# Data section

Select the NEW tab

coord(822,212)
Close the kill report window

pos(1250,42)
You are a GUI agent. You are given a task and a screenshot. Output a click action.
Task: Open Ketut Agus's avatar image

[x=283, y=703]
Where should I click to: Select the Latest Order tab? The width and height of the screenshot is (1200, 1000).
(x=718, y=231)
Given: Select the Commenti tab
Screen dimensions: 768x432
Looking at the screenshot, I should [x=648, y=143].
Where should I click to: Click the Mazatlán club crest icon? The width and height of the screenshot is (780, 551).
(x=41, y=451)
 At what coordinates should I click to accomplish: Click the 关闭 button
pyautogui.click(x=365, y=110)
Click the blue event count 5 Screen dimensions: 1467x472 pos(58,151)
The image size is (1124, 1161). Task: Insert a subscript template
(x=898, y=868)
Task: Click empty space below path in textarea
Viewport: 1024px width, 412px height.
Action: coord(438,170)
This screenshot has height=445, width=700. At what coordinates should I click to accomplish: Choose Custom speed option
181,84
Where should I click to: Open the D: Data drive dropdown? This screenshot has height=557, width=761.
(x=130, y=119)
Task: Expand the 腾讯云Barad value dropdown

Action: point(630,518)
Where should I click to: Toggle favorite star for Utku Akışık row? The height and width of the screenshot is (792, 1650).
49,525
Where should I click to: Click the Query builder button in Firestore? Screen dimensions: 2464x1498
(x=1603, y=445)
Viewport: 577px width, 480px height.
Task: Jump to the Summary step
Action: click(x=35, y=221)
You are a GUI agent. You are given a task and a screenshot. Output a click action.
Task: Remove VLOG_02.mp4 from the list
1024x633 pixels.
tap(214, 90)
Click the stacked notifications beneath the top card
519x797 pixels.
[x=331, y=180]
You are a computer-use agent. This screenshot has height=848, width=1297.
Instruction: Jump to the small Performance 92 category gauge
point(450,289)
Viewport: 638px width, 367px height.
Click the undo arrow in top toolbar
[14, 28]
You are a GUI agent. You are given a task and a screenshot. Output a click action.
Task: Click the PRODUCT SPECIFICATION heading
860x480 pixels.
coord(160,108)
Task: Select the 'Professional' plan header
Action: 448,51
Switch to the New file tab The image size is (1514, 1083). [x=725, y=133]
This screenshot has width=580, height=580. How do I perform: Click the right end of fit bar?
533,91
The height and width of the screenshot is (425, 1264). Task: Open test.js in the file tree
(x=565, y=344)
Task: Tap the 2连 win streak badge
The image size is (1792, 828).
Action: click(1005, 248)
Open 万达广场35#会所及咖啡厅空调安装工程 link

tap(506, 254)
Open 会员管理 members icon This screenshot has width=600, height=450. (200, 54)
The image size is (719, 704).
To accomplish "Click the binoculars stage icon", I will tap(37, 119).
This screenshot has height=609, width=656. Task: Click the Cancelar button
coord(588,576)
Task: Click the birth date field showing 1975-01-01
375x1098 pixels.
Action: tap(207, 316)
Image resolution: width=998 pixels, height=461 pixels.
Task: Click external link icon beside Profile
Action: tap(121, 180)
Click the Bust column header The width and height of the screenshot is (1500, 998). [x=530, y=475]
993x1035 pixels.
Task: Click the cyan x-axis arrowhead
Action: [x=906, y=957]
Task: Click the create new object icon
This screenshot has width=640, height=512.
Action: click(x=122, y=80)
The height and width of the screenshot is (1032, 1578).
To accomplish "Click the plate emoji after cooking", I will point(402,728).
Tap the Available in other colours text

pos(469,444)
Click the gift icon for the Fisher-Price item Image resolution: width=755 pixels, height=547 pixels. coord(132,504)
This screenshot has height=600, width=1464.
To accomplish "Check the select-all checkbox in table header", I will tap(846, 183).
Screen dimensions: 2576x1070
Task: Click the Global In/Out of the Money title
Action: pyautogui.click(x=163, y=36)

# Job
Output every line of the data above as a Markdown table with the columns Number and Data line, omitting blank lines.

# Result below
| Number | Data line |
|---|---|
| 1 | Select the NEW tab |
| 2 | coord(822,212) |
| 3 | Close the kill report window |
| 4 | pos(1250,42) |
| 5 | You are a GUI agent. You are given a task and a screenshot. Output a click action. |
| 6 | Task: Open Ketut Agus's avatar image |
| 7 | [x=283, y=703] |
| 8 | Where should I click to: Select the Latest Order tab? The width and height of the screenshot is (1200, 1000). |
| 9 | (x=718, y=231) |
| 10 | Given: Select the Commenti tab |
| 11 | Screen dimensions: 768x432 |
| 12 | Looking at the screenshot, I should [x=648, y=143]. |
| 13 | Where should I click to: Click the Mazatlán club crest icon? The width and height of the screenshot is (780, 551). |
| 14 | (x=41, y=451) |
| 15 |  At what coordinates should I click to accomplish: Click the 关闭 button |
| 16 | pyautogui.click(x=365, y=110) |
| 17 | Click the blue event count 5 Screen dimensions: 1467x472 pos(58,151) |
| 18 | The image size is (1124, 1161). Task: Insert a subscript template |
| 19 | (x=898, y=868) |
| 20 | Task: Click empty space below path in textarea |
| 21 | Viewport: 1024px width, 412px height. |
| 22 | Action: coord(438,170) |
| 23 | This screenshot has height=445, width=700. At what coordinates should I click to accomplish: Choose Custom speed option |
| 24 | 181,84 |
| 25 | Where should I click to: Open the D: Data drive dropdown? This screenshot has height=557, width=761. |
| 26 | (x=130, y=119) |
| 27 | Task: Expand the 腾讯云Barad value dropdown |
| 28 | Action: point(630,518) |
| 29 | Where should I click to: Toggle favorite star for Utku Akışık row? The height and width of the screenshot is (792, 1650). |
| 30 | 49,525 |
| 31 | Where should I click to: Click the Query builder button in Firestore? Screen dimensions: 2464x1498 |
| 32 | (x=1603, y=445) |
| 33 | Viewport: 577px width, 480px height. |
| 34 | Task: Jump to the Summary step |
| 35 | Action: click(x=35, y=221) |
| 36 | You are a GUI agent. You are given a task and a screenshot. Output a click action. |
| 37 | Task: Remove VLOG_02.mp4 from the list |
| 38 | 1024x633 pixels. |
| 39 | tap(214, 90) |
| 40 | Click the stacked notifications beneath the top card |
| 41 | 519x797 pixels. |
| 42 | [x=331, y=180] |
| 43 | You are a computer-use agent. This screenshot has height=848, width=1297. |
| 44 | Instruction: Jump to the small Performance 92 category gauge |
| 45 | point(450,289) |
| 46 | Viewport: 638px width, 367px height. |
| 47 | Click the undo arrow in top toolbar |
| 48 | [14, 28] |
| 49 | You are a GUI agent. You are given a task and a screenshot. Output a click action. |
| 50 | Task: Click the PRODUCT SPECIFICATION heading |
| 51 | 860x480 pixels. |
| 52 | coord(160,108) |
| 53 | Task: Select the 'Professional' plan header |
| 54 | Action: 448,51 |
| 55 | Switch to the New file tab The image size is (1514, 1083). [x=725, y=133] |
| 56 | This screenshot has width=580, height=580. How do I perform: Click the right end of fit bar? |
| 57 | 533,91 |
| 58 | The height and width of the screenshot is (425, 1264). Task: Open test.js in the file tree |
| 59 | (x=565, y=344) |
| 60 | Task: Tap the 2连 win streak badge |
| 61 | The image size is (1792, 828). |
| 62 | Action: click(1005, 248) |
| 63 | Open 万达广场35#会所及咖啡厅空调安装工程 link |
| 64 | tap(506, 254) |
| 65 | Open 会员管理 members icon This screenshot has width=600, height=450. (200, 54) |
| 66 | The image size is (719, 704). |
| 67 | To accomplish "Click the binoculars stage icon", I will tap(37, 119). |
| 68 | This screenshot has height=609, width=656. Task: Click the Cancelar button |
| 69 | coord(588,576) |
| 70 | Task: Click the birth date field showing 1975-01-01 |
| 71 | 375x1098 pixels. |
| 72 | Action: tap(207, 316) |
| 73 | Image resolution: width=998 pixels, height=461 pixels. |
| 74 | Task: Click external link icon beside Profile |
| 75 | Action: tap(121, 180) |
| 76 | Click the Bust column header The width and height of the screenshot is (1500, 998). [x=530, y=475] |
| 77 | 993x1035 pixels. |
| 78 | Task: Click the cyan x-axis arrowhead |
| 79 | Action: [x=906, y=957] |
| 80 | Task: Click the create new object icon |
| 81 | This screenshot has width=640, height=512. |
| 82 | Action: click(x=122, y=80) |
| 83 | The height and width of the screenshot is (1032, 1578). |
| 84 | To accomplish "Click the plate emoji after cooking", I will point(402,728). |
| 85 | Tap the Available in other colours text |
| 86 | pos(469,444) |
| 87 | Click the gift icon for the Fisher-Price item Image resolution: width=755 pixels, height=547 pixels. coord(132,504) |
| 88 | This screenshot has height=600, width=1464. |
| 89 | To accomplish "Check the select-all checkbox in table header", I will tap(846, 183). |
| 90 | Screen dimensions: 2576x1070 |
| 91 | Task: Click the Global In/Out of the Money title |
| 92 | Action: pyautogui.click(x=163, y=36) |